The result should be a verbatim copy of the whole listing.

■ **RAW DATA**
○ ○ ○
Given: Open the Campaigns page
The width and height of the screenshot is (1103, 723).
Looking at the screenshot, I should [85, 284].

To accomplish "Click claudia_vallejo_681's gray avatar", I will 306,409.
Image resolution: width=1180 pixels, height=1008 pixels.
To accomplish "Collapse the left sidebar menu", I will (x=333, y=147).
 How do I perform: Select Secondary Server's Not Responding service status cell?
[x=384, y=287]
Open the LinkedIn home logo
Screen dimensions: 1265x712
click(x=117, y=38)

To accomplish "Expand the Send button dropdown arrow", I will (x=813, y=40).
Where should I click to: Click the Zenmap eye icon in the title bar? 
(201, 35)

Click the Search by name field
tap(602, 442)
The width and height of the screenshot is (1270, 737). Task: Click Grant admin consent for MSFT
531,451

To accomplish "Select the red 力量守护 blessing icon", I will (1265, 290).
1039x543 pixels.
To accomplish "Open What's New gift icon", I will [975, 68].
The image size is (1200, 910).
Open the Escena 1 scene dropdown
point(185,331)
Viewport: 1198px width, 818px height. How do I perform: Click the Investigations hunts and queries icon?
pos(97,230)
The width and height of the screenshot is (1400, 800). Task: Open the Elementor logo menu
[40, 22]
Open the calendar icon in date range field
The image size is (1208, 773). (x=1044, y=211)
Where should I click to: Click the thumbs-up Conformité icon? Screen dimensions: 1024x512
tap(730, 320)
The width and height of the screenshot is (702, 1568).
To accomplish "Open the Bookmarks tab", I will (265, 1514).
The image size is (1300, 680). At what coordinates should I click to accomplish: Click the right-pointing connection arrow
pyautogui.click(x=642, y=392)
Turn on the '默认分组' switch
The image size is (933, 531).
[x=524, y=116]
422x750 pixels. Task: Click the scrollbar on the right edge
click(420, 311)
○ ○ ○
■ **COMPLETED EXERCISE**
Given: Open the Campaigns page
The width and height of the screenshot is (1103, 723).
Looking at the screenshot, I should [85, 284].

To accomplish "Click claudia_vallejo_681's gray avatar", I will 306,409.
Image resolution: width=1180 pixels, height=1008 pixels.
To accomplish "Collapse the left sidebar menu", I will (x=333, y=147).
 How do I perform: Select Secondary Server's Not Responding service status cell?
[x=384, y=287]
Open the LinkedIn home logo
Screen dimensions: 1265x712
click(x=117, y=38)

To accomplish "Expand the Send button dropdown arrow", I will (x=813, y=40).
Where should I click to: Click the Zenmap eye icon in the title bar? 
(201, 35)

Click the Search by name field
tap(602, 442)
The width and height of the screenshot is (1270, 737). Task: Click Grant admin consent for MSFT
531,451

To accomplish "Select the red 力量守护 blessing icon", I will (1265, 290).
1039x543 pixels.
To accomplish "Open What's New gift icon", I will [975, 68].
The image size is (1200, 910).
Open the Escena 1 scene dropdown
point(185,331)
Viewport: 1198px width, 818px height. How do I perform: Click the Investigations hunts and queries icon?
pos(97,230)
The width and height of the screenshot is (1400, 800). Task: Open the Elementor logo menu
[40, 22]
Open the calendar icon in date range field
The image size is (1208, 773). (x=1044, y=211)
Where should I click to: Click the thumbs-up Conformité icon? Screen dimensions: 1024x512
tap(730, 320)
The width and height of the screenshot is (702, 1568).
To accomplish "Open the Bookmarks tab", I will (265, 1514).
The image size is (1300, 680). At what coordinates should I click to accomplish: Click the right-pointing connection arrow
pyautogui.click(x=642, y=392)
Turn on the '默认分组' switch
The image size is (933, 531).
[x=524, y=116]
422x750 pixels. Task: Click the scrollbar on the right edge
click(420, 311)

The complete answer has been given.